═══ SUPPLIED PASSAGE ═══

Somewhere in Aix
Photo by Victor Grigas

Back in 1993/94 I spent seven months in Aix-en-Provence, France, drinking red wine, eating les Calissons and attempting to learn some French. When I got home I wrote about the experience. Thought it might be fun to post a few excerpts here. Here’s Part Five:

In the morning the room reeked of sunshine. It crept through the cracks in the shutters covering the window. I guess they weren’t really shutters, as they were on the inside of the window. I threw them open, looked out on a glorious day, and from directly below on the steps outside the caretaker arched his head to regard me.

“Good morning,” I said.

He smiled, like someone only just barely happy, and nodded.

═══ DATA SEGMENT ═══

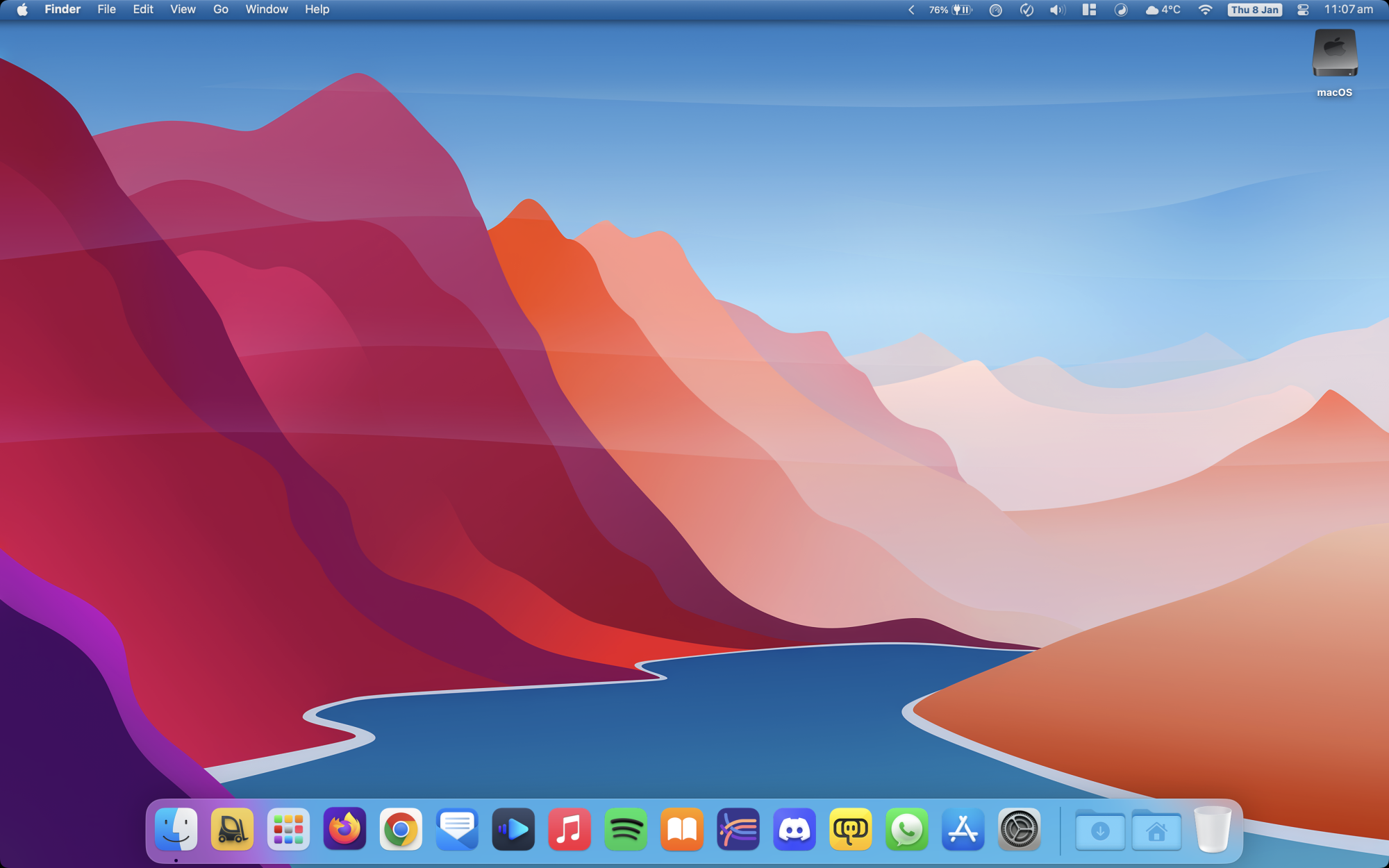This screenshot has height=868, width=1389.
Task: Open WhatsApp from the Dock
Action: 908,828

═══

- **PROBLEMS**:
A - Answer these questions using the Aix-en-Provence excerpt:
(i) How many months did the writer spend in Aix-en-Provence?
(ii) On which side of the window were the shutters?
(iii) Where was the caretaker when the writer threw the shutters open?
B - Continue the Aix-en-Provence excerpt from its final sentence.
The data has no connection to the Aix-en-Provence excerpt.

- **ANSWERS TO THE PROBLEMS**:
A -
(i) Seven months.
(ii) On the inside of the window.
(iii) Directly below, on the steps outside.

B -
I took a shower and realized that I wasn’t crazy about French showers. You couldn’t hang the shower attachment on the wall and just stand under it, revelling in it. You had to hold it in one hand and direct the spray across your body. It was too much work for what was supposed to be, in my experience, one of the more sublime pleasures of being human. Not everyone had showers like this in France, I would learn, but every shower I had occasion to use was this way. For the first three months of my stay, every time I emerged from the shower I realized that my right arm was still completely dry.

I now had a number of things I had to accomplish. Finances, finding a permanent place to live, even finding the school. On a less immediate but no less important note, I had to figure out how to use the phones. And I needed to find a laundromat. I hadn’t come across any the day before.

Serendipity stepped in on the telephone problem.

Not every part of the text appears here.